Loiret : le groupe agricole Axereal annonce 220 suppressions de postes, une centaine de silos fermés

Axereal, l'un des plus gros groupes collaboratifs français, veut se recentrer sur les filières "plus rémunératrices", et supprimera 220 postes, au siège comme en régions.

Le siège d'Aexeral à Olivet (Loiret).
Le siège d'Aexeral à Olivet (Loiret). © MAXPPP

Le groupe agricole coopératif Axéréal, basé à Olivet, a validé son plan de restructuration qui prévoit la suppression de 220 postes et la fermeture d'une centaine de silos, selon une information transmise à l'AFP par une intersyndicale rassemblant la CFDT FGA, SDACOOPA Solidaires et Unsa 2A.

Favoriser "les filières les plus rémunétratrices"

Le projet, qui avait été présenté aux organisations syndicales en novembre 2020, a reçu l'aval de la Direction régionale des entreprises (Direccte) le 11 février, au terme de trois mois de négociations, précise l'intersyndicale dans un communiqué.

Axéréal, avec ses 4000 emplois en France et à l'étranger, son chiffre d'affaire de 3 milliards d'euros, et ses 5 millions de tonnes de grains collectés, figure parmi les plus gros groupes coopératifs français.

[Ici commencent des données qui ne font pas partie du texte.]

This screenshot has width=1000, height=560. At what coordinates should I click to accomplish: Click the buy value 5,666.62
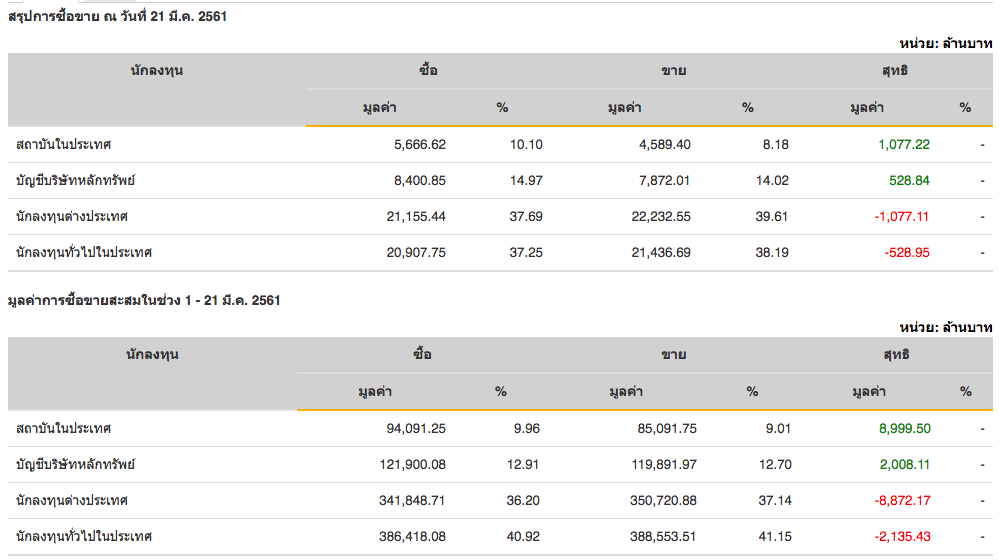pos(420,144)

Il a justifié ce plan d'économies par la nécessité d'une "réforme du modèle économique de la coopérative". Le groupe entend favoriser "la structuration des filières les plus rémunératrices pour les producteurs, la montée en puissance de la digitalisation des activités et une évolution des sites de collecte et de transformation cohérentes avec les nouvelles attentes du marché".

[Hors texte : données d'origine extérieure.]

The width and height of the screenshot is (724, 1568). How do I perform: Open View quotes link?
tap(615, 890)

Des départs volontaires pour atténuer le coût social

"Les premières mesures vont s'appliquer dès ce printemps avec la suppression d'un peu plus d'une centaine de postes d'ici fin juin 2021 et la fermeture d'une soixantaine de sites sur la même période. Une autre vague de suppressions de postes et de fermetures de sites interviendra au printemps 2022", avertit déjà l'intersyndicale.

Ces suppressions d'emploi toucheront pour moitié le siège, situé dans l'agglomération orléanaise, et pour moitié les différents sites dans la zone de collecte du groupe, qui s'étend sur seize départements, du sud de l'Ile-de-France au nord de l'Auvergne. L'impact social pourrait toutefois être atténué par des départs volontaires et des reclassements. Selon la CFDT, une centaine de salariés ont manifesté leur intérêt dans le cadre d'un plan de départ volontaire.